🤖 AI Summary
This work addresses the challenge that conventional target speech extraction relies on high-quality pre-recorded enrollment utterances, which limits its applicability in natural human–machine interaction under real-world noisy conditions. To overcome this limitation, the paper proposes the Enroll-on-Wakeup (EoW) framework, which systematically explores using wake-up words—naturally captured during device activation—as enrollment references, thereby eliminating the need for pre-recorded audio. The approach integrates state-of-the-art discriminative and generative speech extraction models and leverages a large language model–driven text-to-speech (TTS) system to enhance short, noisy wake-up utterances. Experimental results demonstrate that TTS augmentation substantially improves perceptual speech quality, validating the feasibility and potential of the EoW paradigm in realistic scenarios, while also highlighting remaining challenges in speech recognition performance that require further improvement.
📝 Abstract
Target speech extraction (TSE) typically relies on pre-recorded high-quality enrollment speech, which disrupts user experience and limits feasibility in spontaneous interaction.
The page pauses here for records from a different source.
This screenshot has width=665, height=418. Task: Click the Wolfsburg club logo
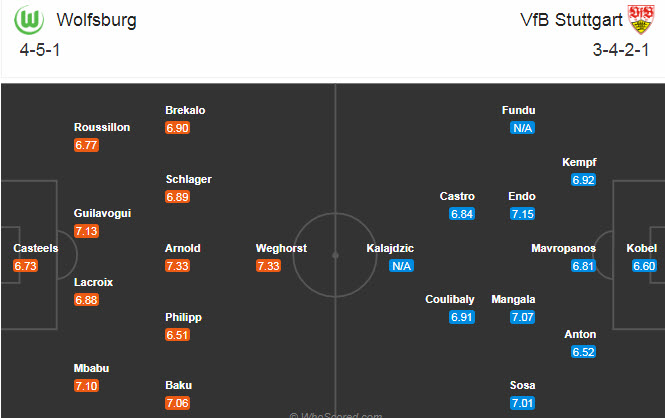tap(29, 21)
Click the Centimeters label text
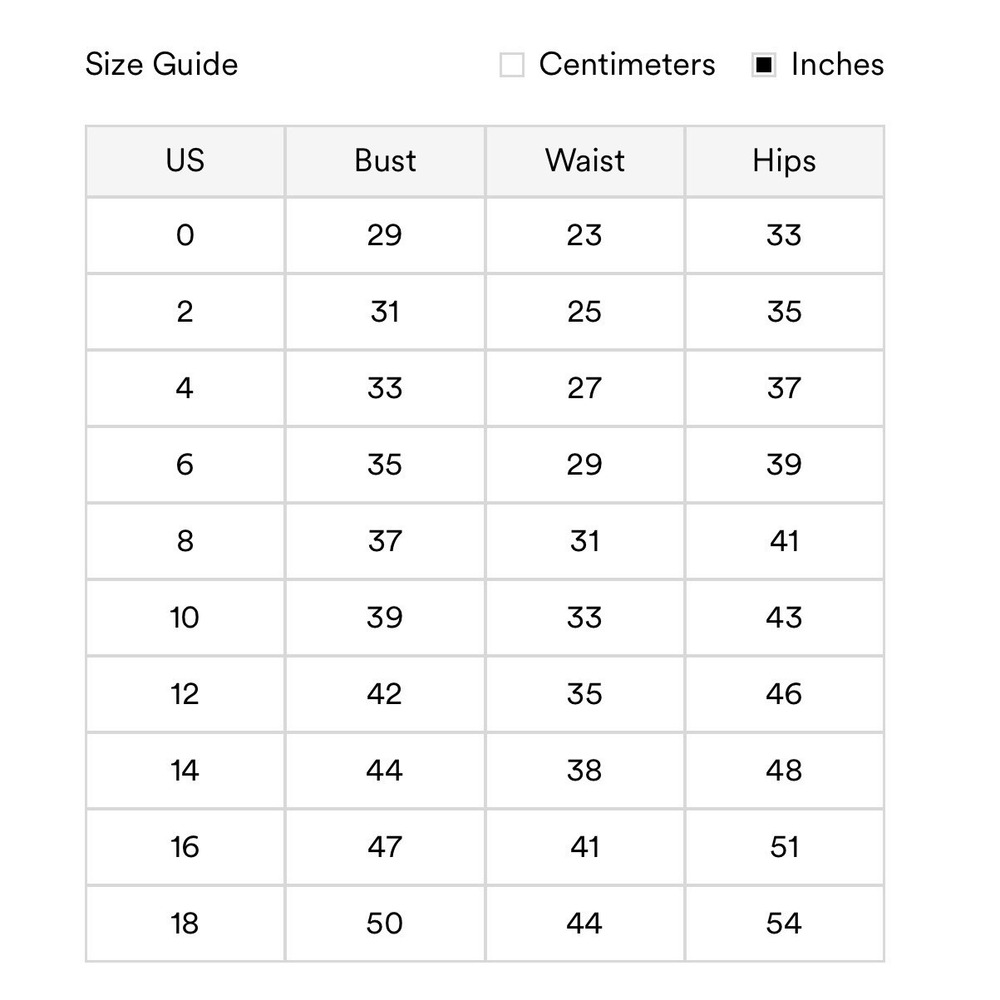Screen dimensions: 1000x1000 [627, 65]
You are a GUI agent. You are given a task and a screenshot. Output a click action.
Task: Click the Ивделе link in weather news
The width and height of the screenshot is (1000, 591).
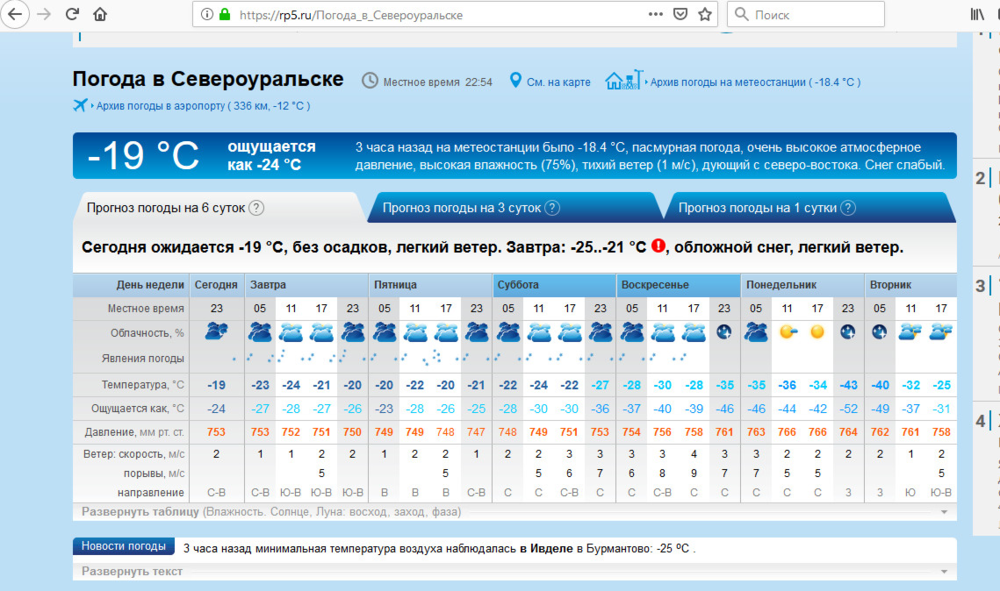point(546,548)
In this paper, we propose Enroll-on-Wakeup (EoW), a novel framework where the wake-word segment, captured naturally during human-machine interaction, is automatically utilized as the enrollment reference. This eliminates the need for pre-collected speech to enable a seamless experience. We perform the first systematic study of EoW-TSE, evaluating advanced discriminative and generative models under real diverse acoustic conditions. Given the short and noisy nature of wake-word segments, we investigate enrollment augmentation using LLM-based TTS. Results show that while current TSE models face performance degradation in EoW-TSE, TTS-based assistance significantly enhances the listening experience, though gaps remain in speech recognition accuracy.